Where are refugees resettled?

Refugees are resettled in one of approximately 190 communities across the country, though there are several states that generally resettle higher numbers than others. According to the State Department, Texas, Washington, and Ohio took in the highest number of refugees in fiscal year 2018, making up 20 percent of all refugee admissions that year. The ten states with the highest intake resettled just under half of all refugees admitted in 2018. Two states—Hawaii and Wyoming—took in no refugees.

What roles do state and local governments play?

The logistics of refugee resettlement are largely handled by nine domestic resettlement agencies, many of them faith-based organizations such as the Church World Service and the U.S. Conference of Catholic Bishops. Representatives of these organizations meet and review the biographical data of the refugees selected by the State Department’s Refugee Support Centers abroad to determine where they should be resettled. As part of this process, federal law requires that resettlement agencies consult with local authorities [PDF], including law enforcement, emergency services, and public schools.

While this consultation is required, the 1980 Refugee Act gives the federal government ultimate authority over both whether to admit refugees and where they should be resettled. In the wake of the 2015 terrorist attacks in Paris, which were carried out by EU citizens who may have returned to Europe from the Middle East via refugee flows, more than thirty U.S. governors protested the resettlement of any Syrian refugees in their states. Legal experts say that while states cannot directly block federal government decisions on where to place refugees, they can complicate the process by directing state agencies to refuse to cooperate with resettlement agencies, as the governors of Texas and Louisiana did.

Have refugee populations posed security risks to the United States in the past?

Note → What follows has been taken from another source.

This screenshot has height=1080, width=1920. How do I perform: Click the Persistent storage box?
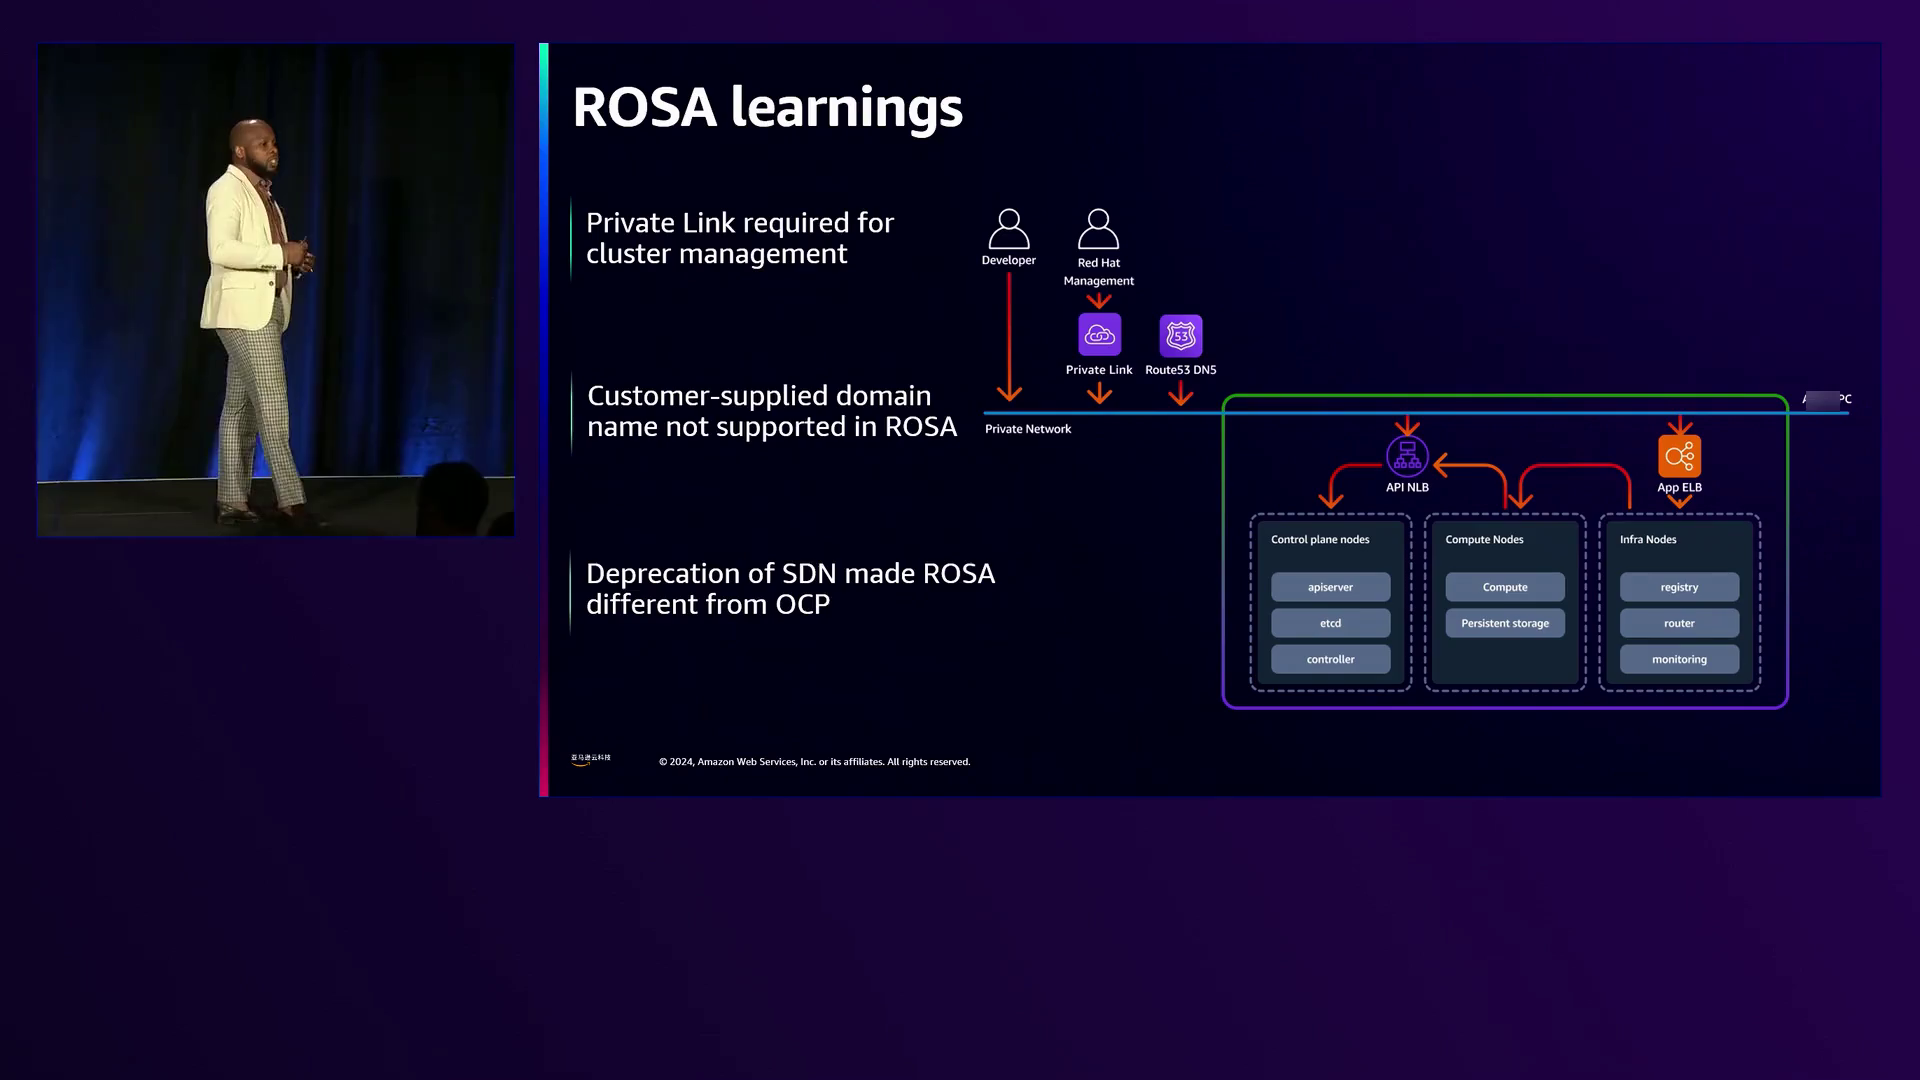[1504, 623]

Out of the more than three million refugees accepted by the United States over the past four decades, a handful have been implicated in terrorist plots. According to a 2016 study by the libertarian-leaning CATO Institute, of the 154 foreign-born terrorists that committed attacks in the United States since 1975, twenty were refugees. Of these attacks, only three proved deadly, and all three took place before 1980, when the Refugee Act created the current screening procedures.

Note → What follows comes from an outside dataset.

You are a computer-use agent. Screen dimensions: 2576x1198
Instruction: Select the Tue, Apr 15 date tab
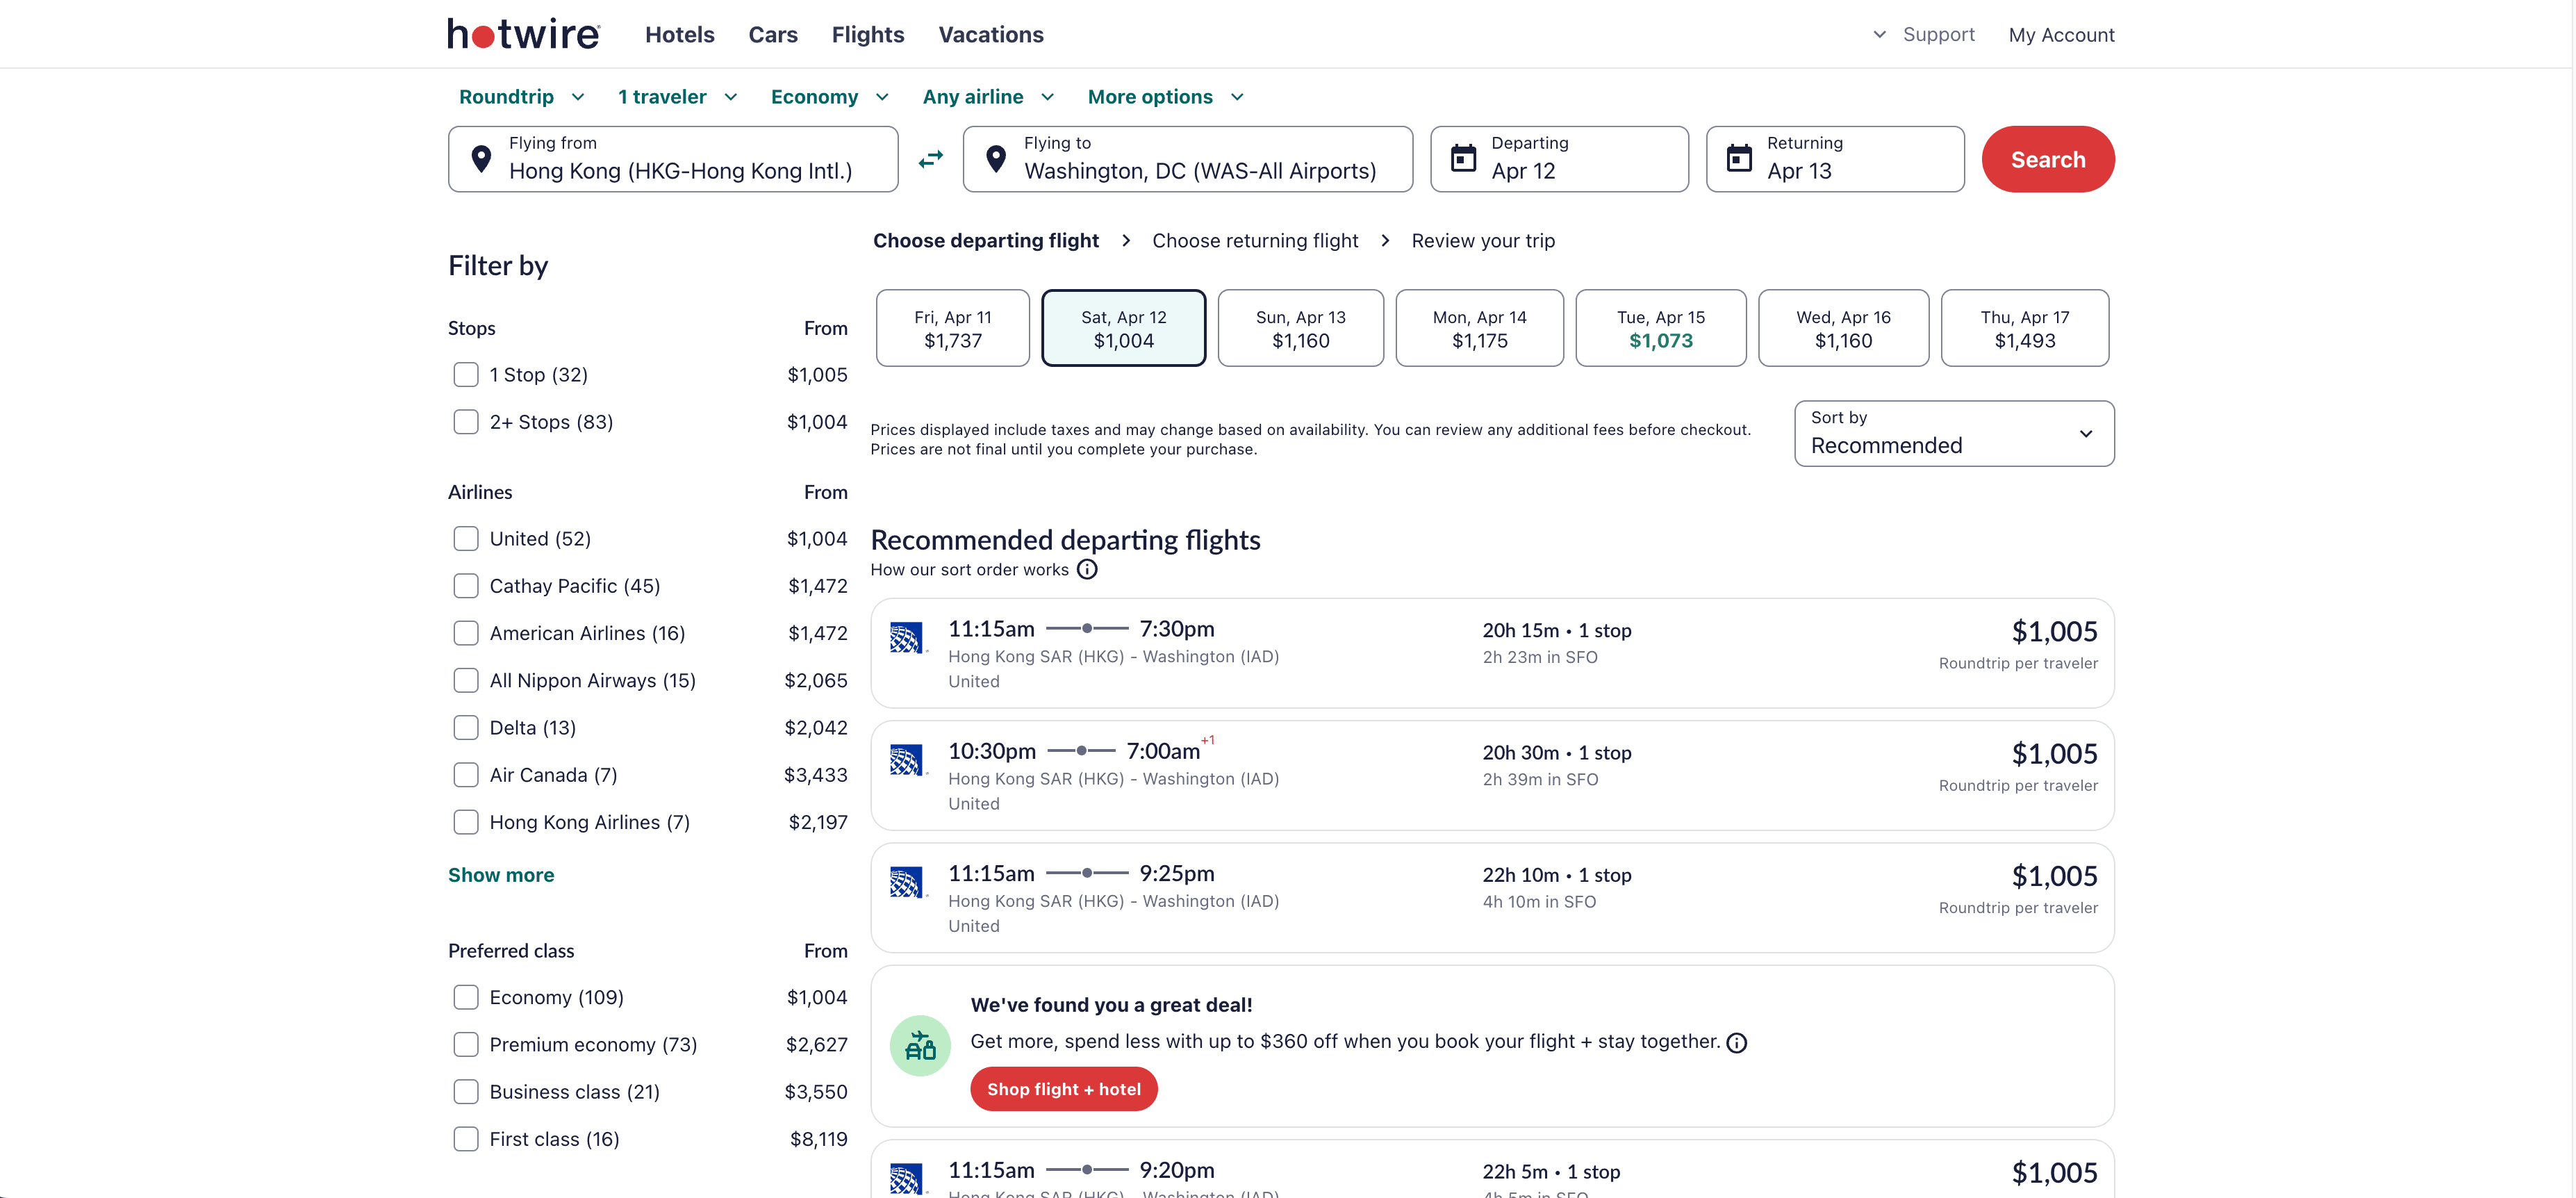tap(1660, 328)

Many of those responsible for recent attacks have been U.S. citizens, including the 2016 Orlando nightclub shooter, one of the perpetrators of the 2015 San Bernardino attacks, and the 2009 Fort Hood shooter. The 9/11 hijackers were in the country on tourist or business visas. Others were the children of asylees, including the 2016 Manhattan bomber, whose father had been an Afghan refugee, and the Tsarnaev brothers, whose parents fled war-torn Chechnya.

In 2016, in the wake of a spate of deadly terrorist attacks in Europe, various U.S. intelligence officials warned that the self-proclaimed Islamic State was seeking to use refugee flows to smuggle its fighters into the United States. Trump administration officials have reiterated concerns over the vetting process. In September 2018, Secretary of State Mike Pompeo said, “We must continue to responsibly vet applicants to prevent the entry of those who might do harm to our country.”